◆ TASK STATEMENT
Print each of the records below, leaving every word as it is.

◆ RECORDS PROVIDED

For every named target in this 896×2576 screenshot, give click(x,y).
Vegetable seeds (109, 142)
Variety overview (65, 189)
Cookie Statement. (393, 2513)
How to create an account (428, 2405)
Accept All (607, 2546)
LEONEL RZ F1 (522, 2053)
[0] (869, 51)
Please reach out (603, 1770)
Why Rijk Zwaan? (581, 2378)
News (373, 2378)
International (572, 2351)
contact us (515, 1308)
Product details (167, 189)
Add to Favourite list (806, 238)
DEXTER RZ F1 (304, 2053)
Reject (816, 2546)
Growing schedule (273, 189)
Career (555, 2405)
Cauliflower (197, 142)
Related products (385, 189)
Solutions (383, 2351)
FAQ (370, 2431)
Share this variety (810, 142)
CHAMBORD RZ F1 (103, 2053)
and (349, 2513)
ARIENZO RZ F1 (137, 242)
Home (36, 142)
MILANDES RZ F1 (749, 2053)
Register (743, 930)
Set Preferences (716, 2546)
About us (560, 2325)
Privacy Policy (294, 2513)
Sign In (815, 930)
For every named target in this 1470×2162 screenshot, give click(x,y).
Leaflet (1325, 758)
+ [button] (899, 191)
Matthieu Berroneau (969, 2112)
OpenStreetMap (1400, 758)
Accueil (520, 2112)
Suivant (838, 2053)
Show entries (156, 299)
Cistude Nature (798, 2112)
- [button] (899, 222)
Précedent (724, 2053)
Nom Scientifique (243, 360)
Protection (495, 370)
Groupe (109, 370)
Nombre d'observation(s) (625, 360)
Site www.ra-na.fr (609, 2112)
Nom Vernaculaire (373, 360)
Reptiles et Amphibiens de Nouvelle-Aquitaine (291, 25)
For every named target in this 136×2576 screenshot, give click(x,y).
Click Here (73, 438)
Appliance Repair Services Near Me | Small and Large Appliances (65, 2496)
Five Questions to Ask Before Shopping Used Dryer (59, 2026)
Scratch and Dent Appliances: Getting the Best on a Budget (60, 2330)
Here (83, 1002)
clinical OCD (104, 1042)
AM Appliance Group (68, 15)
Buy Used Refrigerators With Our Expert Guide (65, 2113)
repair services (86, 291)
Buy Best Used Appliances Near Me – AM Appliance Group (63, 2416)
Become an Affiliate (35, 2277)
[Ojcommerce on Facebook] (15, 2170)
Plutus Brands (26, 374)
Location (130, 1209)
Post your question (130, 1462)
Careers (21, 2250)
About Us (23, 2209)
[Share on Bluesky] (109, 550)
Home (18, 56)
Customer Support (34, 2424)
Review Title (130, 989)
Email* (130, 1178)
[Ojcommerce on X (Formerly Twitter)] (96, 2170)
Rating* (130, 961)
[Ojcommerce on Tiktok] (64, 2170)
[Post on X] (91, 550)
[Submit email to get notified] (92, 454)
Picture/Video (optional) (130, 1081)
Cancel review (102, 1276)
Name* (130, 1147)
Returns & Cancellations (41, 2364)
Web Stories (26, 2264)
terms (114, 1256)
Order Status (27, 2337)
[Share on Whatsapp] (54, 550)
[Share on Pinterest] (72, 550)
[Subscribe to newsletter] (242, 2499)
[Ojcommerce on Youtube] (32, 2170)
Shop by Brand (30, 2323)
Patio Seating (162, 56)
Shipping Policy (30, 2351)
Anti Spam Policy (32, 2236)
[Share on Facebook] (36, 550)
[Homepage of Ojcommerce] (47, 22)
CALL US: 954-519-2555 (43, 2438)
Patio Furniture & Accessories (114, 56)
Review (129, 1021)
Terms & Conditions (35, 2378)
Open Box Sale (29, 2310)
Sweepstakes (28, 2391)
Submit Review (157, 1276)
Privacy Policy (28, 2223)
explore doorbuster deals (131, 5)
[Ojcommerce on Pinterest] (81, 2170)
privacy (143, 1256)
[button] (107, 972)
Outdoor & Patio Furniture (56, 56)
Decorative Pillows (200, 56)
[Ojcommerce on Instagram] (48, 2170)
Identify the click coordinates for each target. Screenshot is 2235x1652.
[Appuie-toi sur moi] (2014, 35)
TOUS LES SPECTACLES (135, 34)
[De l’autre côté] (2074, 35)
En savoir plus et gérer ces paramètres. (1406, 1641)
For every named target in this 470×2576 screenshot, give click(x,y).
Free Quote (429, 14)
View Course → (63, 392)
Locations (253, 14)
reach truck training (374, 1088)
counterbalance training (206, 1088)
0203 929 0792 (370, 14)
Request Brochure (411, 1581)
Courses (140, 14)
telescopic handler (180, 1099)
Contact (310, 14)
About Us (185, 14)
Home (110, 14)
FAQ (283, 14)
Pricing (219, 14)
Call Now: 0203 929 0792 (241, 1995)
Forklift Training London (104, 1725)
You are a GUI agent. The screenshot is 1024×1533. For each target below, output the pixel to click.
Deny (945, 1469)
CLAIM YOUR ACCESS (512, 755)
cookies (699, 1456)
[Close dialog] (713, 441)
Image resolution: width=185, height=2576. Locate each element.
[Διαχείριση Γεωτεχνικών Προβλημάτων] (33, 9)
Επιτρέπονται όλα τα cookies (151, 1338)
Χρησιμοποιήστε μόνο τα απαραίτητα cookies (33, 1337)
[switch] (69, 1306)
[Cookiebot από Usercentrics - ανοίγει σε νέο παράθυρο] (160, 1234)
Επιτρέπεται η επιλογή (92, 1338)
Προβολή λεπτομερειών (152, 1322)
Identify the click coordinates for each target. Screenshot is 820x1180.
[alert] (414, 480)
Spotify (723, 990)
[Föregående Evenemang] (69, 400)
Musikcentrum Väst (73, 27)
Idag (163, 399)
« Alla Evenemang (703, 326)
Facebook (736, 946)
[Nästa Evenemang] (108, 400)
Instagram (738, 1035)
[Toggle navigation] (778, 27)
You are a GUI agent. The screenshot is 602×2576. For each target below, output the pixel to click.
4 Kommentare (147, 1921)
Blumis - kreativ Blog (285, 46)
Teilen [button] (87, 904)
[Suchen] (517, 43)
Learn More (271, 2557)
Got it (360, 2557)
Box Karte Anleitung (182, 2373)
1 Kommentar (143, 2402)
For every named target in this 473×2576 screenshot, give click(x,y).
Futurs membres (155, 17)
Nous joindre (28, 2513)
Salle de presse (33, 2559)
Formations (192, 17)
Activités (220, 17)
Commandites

◆ ANSWER FOR THE TASK
For every named target in this 896×2576 screenshot, give click(x,y).
Vegetable seeds (109, 142)
Variety overview (65, 189)
Cookie Statement. (393, 2513)
How to create an account (428, 2405)
Accept All (607, 2546)
LEONEL RZ F1 (522, 2053)
[0] (869, 51)
Please reach out (603, 1770)
Why Rijk Zwaan? (581, 2378)
News (373, 2378)
International (572, 2351)
contact us (515, 1308)
Product details (167, 189)
Add to Favourite list (806, 238)
DEXTER RZ F1 (304, 2053)
Reject (816, 2546)
Growing schedule (273, 189)
Career (555, 2405)
Cauliflower (197, 142)
Related products (385, 189)
Solutions (383, 2351)
FAQ (370, 2431)
Share this variety (810, 142)
CHAMBORD RZ F1 (103, 2053)
and (349, 2513)
ARIENZO RZ F1 (137, 242)
Home (36, 142)
MILANDES RZ F1 (749, 2053)
Register (743, 930)
Set Preferences (716, 2546)
About us (560, 2325)
Privacy Policy (294, 2513)
Sign In (815, 930)
For every named target in this 1470×2162 screenshot, give click(x,y).
Leaflet (1325, 758)
+ [button] (899, 191)
Matthieu Berroneau (969, 2112)
OpenStreetMap (1400, 758)
Accueil (520, 2112)
Suivant (838, 2053)
Show entries (156, 299)
Cistude Nature (798, 2112)
- [button] (899, 222)
Précedent (724, 2053)
Nom Scientifique (243, 360)
Protection (495, 370)
Groupe (109, 370)
Nombre d'observation(s) (625, 360)
Site www.ra-na.fr (609, 2112)
Nom Vernaculaire (373, 360)
Reptiles et Amphibiens de Nouvelle-Aquitaine (291, 25)
For every named target in this 136×2576 screenshot, give click(x,y).
Click Here (73, 438)
Appliance Repair Services Near Me | Small and Large Appliances (65, 2496)
Five Questions to Ask Before Shopping Used Dryer (59, 2026)
Scratch and Dent Appliances: Getting the Best on a Budget (60, 2330)
Here (83, 1002)
clinical OCD (104, 1042)
AM Appliance Group (68, 15)
Buy Used Refrigerators With Our Expert Guide (65, 2113)
repair services (86, 291)
Buy Best Used Appliances Near Me – AM Appliance Group (63, 2416)
Become an Affiliate (35, 2277)
[Ojcommerce on Facebook] (15, 2170)
Plutus Brands (26, 374)
Location (130, 1209)
Post your question (130, 1462)
Careers (21, 2250)
About Us (23, 2209)
[Share on Bluesky] (109, 550)
Home (18, 56)
Customer Support (34, 2424)
Review Title (130, 989)
Email* (130, 1178)
[Ojcommerce on X (Formerly Twitter)] (96, 2170)
Rating* (130, 961)
[Ojcommerce on Tiktok] (64, 2170)
[Post on X] (91, 550)
[Submit email to get notified] (92, 454)
Picture/Video (optional) (130, 1081)
Cancel review (102, 1276)
Name* (130, 1147)
Returns & Cancellations (41, 2364)
Web Stories (26, 2264)
terms (114, 1256)
Order Status (27, 2337)
[Share on Whatsapp] (54, 550)
[Share on Pinterest] (72, 550)
[Subscribe to newsletter] (242, 2499)
[Ojcommerce on Youtube] (32, 2170)
Shop by Brand (30, 2323)
Patio Seating (162, 56)
Shipping Policy (30, 2351)
Anti Spam Policy (32, 2236)
[Share on Facebook] (36, 550)
[Homepage of Ojcommerce] (47, 22)
CALL US: 954-519-2555 (43, 2438)
Patio Furniture & Accessories (114, 56)
Review (129, 1021)
Terms & Conditions (35, 2378)
Open Box Sale (29, 2310)
Sweepstakes (28, 2391)
Submit Review (157, 1276)
Privacy Policy (28, 2223)
explore doorbuster deals (131, 5)
[Ojcommerce on Pinterest] (81, 2170)
privacy (143, 1256)
[button] (107, 972)
Outdoor & Patio Furniture (56, 56)
Decorative Pillows (200, 56)
[Ojcommerce on Instagram] (48, 2170)
Identify the click coordinates for each target. Screenshot is 2235x1652.
[Appuie-toi sur moi] (2014, 35)
TOUS LES SPECTACLES (135, 34)
[De l’autre côté] (2074, 35)
En savoir plus et gérer ces paramètres. (1406, 1641)
For every named target in this 470×2576 screenshot, give click(x,y).
Free Quote (429, 14)
View Course → (63, 392)
Locations (253, 14)
reach truck training (374, 1088)
counterbalance training (206, 1088)
0203 929 0792 (370, 14)
Request Brochure (411, 1581)
Courses (140, 14)
telescopic handler (180, 1099)
Contact (310, 14)
About Us (185, 14)
Home (110, 14)
FAQ (283, 14)
Pricing (219, 14)
Call Now: 0203 929 0792 (241, 1995)
Forklift Training London (104, 1725)
You are a GUI agent. The screenshot is 1024×1533. For each target below, output the pixel to click.
Deny (945, 1469)
CLAIM YOUR ACCESS (512, 755)
cookies (699, 1456)
[Close dialog] (713, 441)
Image resolution: width=185, height=2576. Locate each element.
[Διαχείριση Γεωτεχνικών Προβλημάτων] (33, 9)
Επιτρέπονται όλα τα cookies (151, 1338)
Χρησιμοποιήστε μόνο τα απαραίτητα cookies (33, 1337)
[switch] (69, 1306)
[Cookiebot από Usercentrics - ανοίγει σε νέο παράθυρο] (160, 1234)
Επιτρέπεται η επιλογή (92, 1338)
Προβολή λεπτομερειών (152, 1322)
Identify the click coordinates for each target. Screenshot is 820x1180.
[alert] (414, 480)
Spotify (723, 990)
[Föregående Evenemang] (69, 400)
Musikcentrum Väst (73, 27)
Idag (163, 399)
« Alla Evenemang (703, 326)
Facebook (736, 946)
[Nästa Evenemang] (108, 400)
Instagram (738, 1035)
[Toggle navigation] (778, 27)
You are a GUI agent. The screenshot is 602×2576. For each target below, output the pixel to click.
4 Kommentare (147, 1921)
Blumis - kreativ Blog (285, 46)
Teilen [button] (87, 904)
[Suchen] (517, 43)
Learn More (271, 2557)
Got it (360, 2557)
Box Karte Anleitung (182, 2373)
1 Kommentar (143, 2402)
For every named target in this 473×2576 screenshot, give click(x,y).
Futurs membres (155, 17)
Nous joindre (28, 2513)
Salle de presse (33, 2559)
Formations (192, 17)
Activités (220, 17)
Commandites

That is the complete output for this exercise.